Happening s’inscrivant dans une tendance particulièrement à la mode cette année au ZooFest (Gab Roy présente également un spectacle lié au Web, Benoit Lefebvre aborde aussi sa dépendance aux réseaux sociaux dans son numéro Débranché, le Geek Show y fait son spectacle et j’en passe…), le Showeb est une étrange créature. Mi-cabaret multidisciplinaire, mi-improvisation, le happening est – à l’image des tréfonds de l’Internet – inclassable, inégal et réservé aux initié(e)s.

Tout d’abord, les fleurs : le charimastique humoriste Dave Morgan s’impose à titre de MC abondant dans les logorrhées nerveuses et sympathiques, suscitant le comédien Charlie Day au passage. Si certaines interventions tombaient à plat (la course aux «likes» sur Facebook était un brin quelconque malheureusement), sa chanson folk consacrée au «slacktivism», elle, était aussi mordante que délicieuse. Véritable canif suisse (il est journaliste, cinéaste et également humoriste), Joseph Elfassi a surpris en mâtant une foule allumée à l’aide d’un discours quasi académique et insufflé d’un maniérisme très «Woody Allenesque» sur quelques têtes de turc du Web local allant du type dont le père est riche en tabarnac jusqu’à Guylaine Gagnon. Aussi à noter : Mathieu St-Onge qui peint des toiles inspirées de suggestions du public en plus de livrer un soliloque web-religieux. Ils étaient également de la partie : Daniel Savoie, le créateur du personnage du joueur de hockey Patrice Lemieux, en entrevue et Gab Roy, limité à commenter le spectacle.

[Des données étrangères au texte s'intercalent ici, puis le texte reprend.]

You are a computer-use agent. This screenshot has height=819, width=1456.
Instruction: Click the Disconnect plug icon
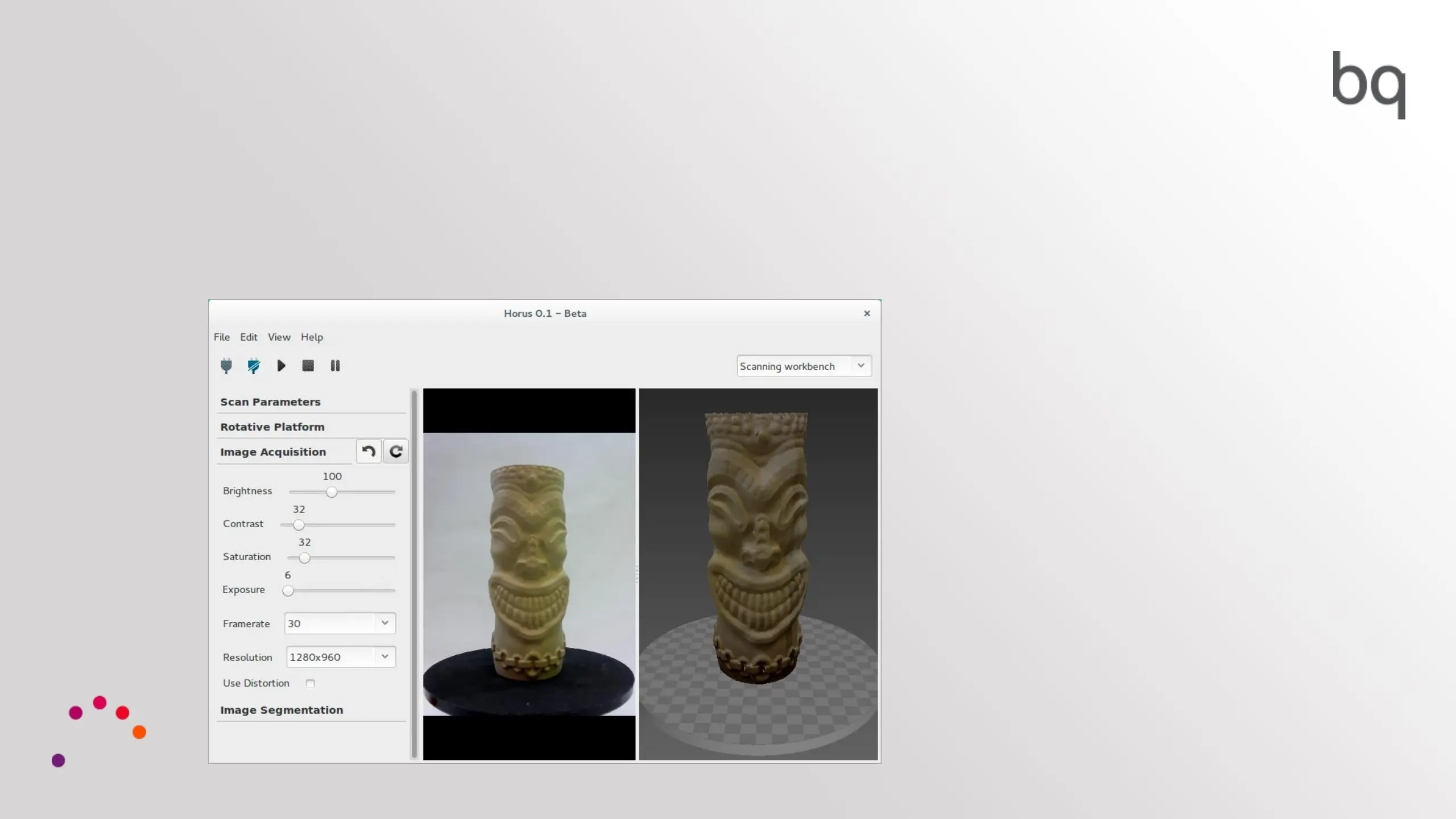(254, 366)
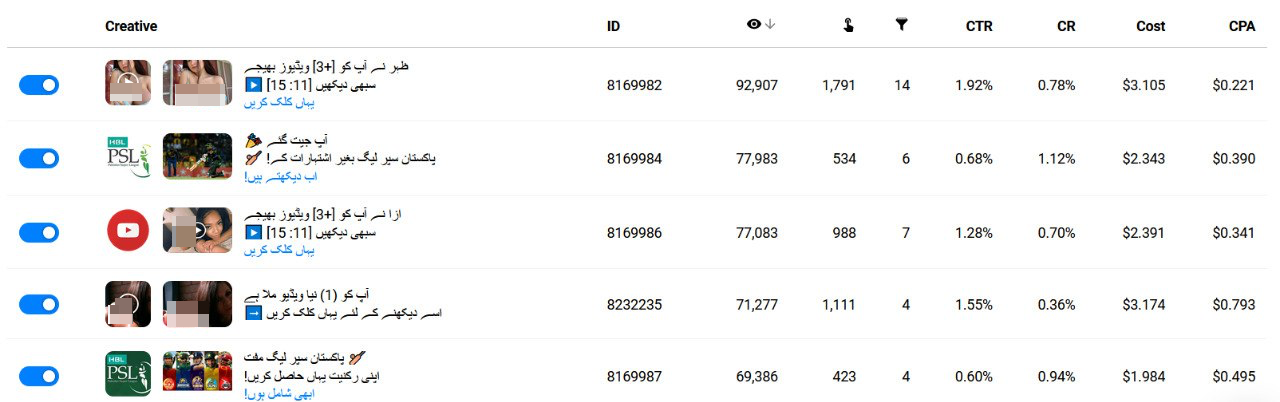Click the sort arrow beside the eye icon
The height and width of the screenshot is (402, 1280).
tap(770, 25)
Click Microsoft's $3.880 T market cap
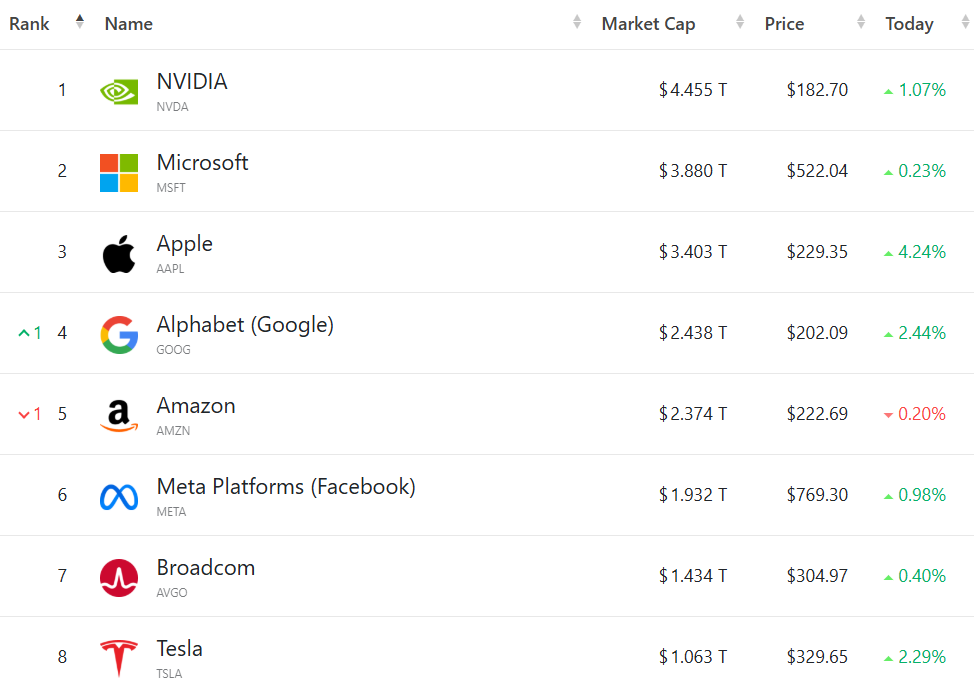The height and width of the screenshot is (694, 974). point(693,171)
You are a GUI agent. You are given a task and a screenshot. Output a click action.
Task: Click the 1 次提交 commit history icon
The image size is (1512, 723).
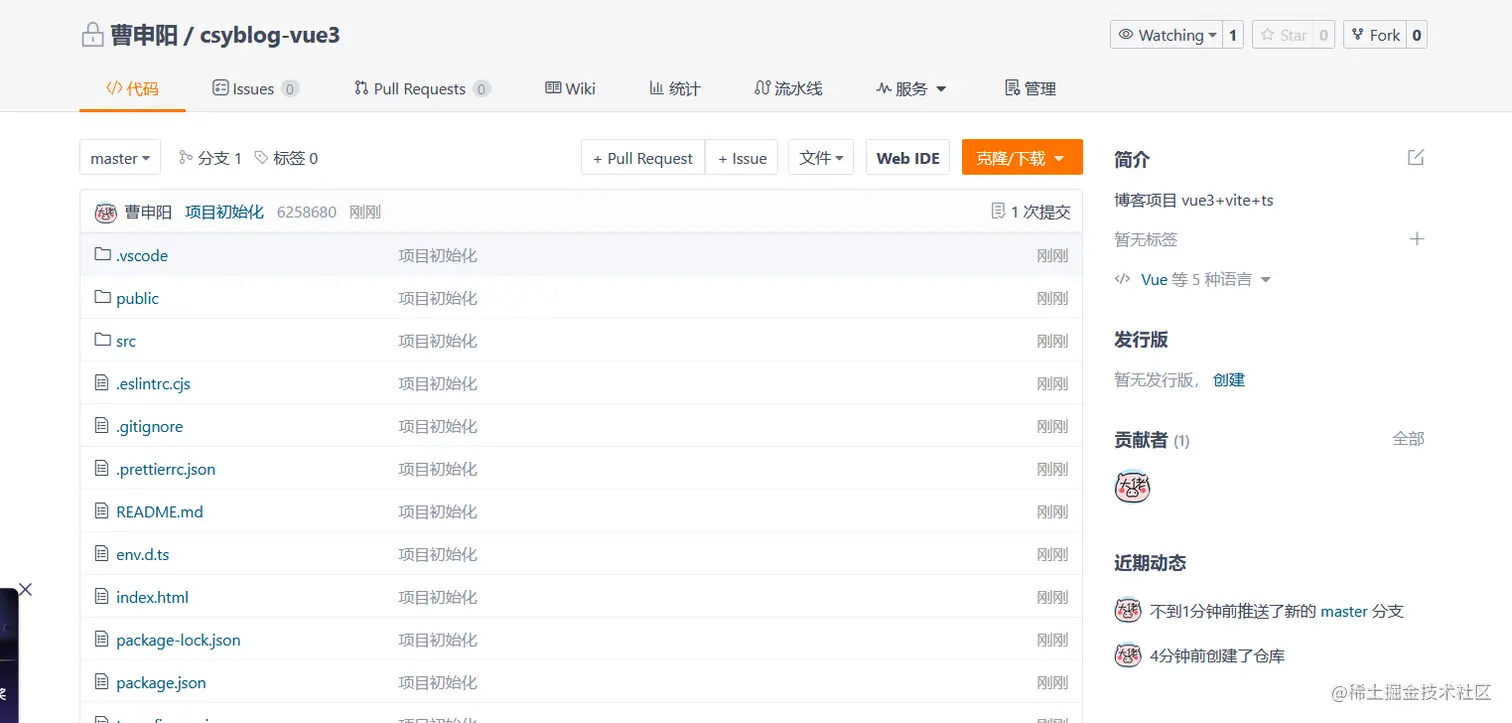click(x=997, y=211)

C’est là que le bât blesse, justement : les limitations. Couvrir un sujet aussi vaste et avec tant de participants et d’invités et en si peu de temps est un brin casse-gueule et on l’a vu hier soir. Figure de proue – pour le meilleur pour certains, pour le pire pour d’autres – de ce web jeu local, la participation de Gab Roy était particulièrement écourtée et on aurait aimé l’entendre davantage alors que celui-ci se retrouve, encore une fois, embourbé dans une histoire débordant du contexte Internet du terroir. Loin d’être une mauvaise idée, bien au contraire, le Showeb gagnerait toutefois à revoir sa formule (tant qu’à laisser une place aussi grande à l’improvisation et à l’interactivité, pourquoi ne pas le présenter comme un «talk-show» de fin de soirée?) et sa longueur tout en exploitant un filon que le collectif maîtrise déjà plutôt bien, à mon humble avis.

Le ZooFest se poursuit jusqu’au 28 juillet. Programmation complète sur zoofest.com.

NB: Prière de prendre note que Francis Papineau et Joseph Elfassi se retrouvent dans mon cercle d’amis. Bien que je crois être capable de faire la différence entre les «humoristes» et les «chums de “brossettes”», je préférais tout de même vous prévenir.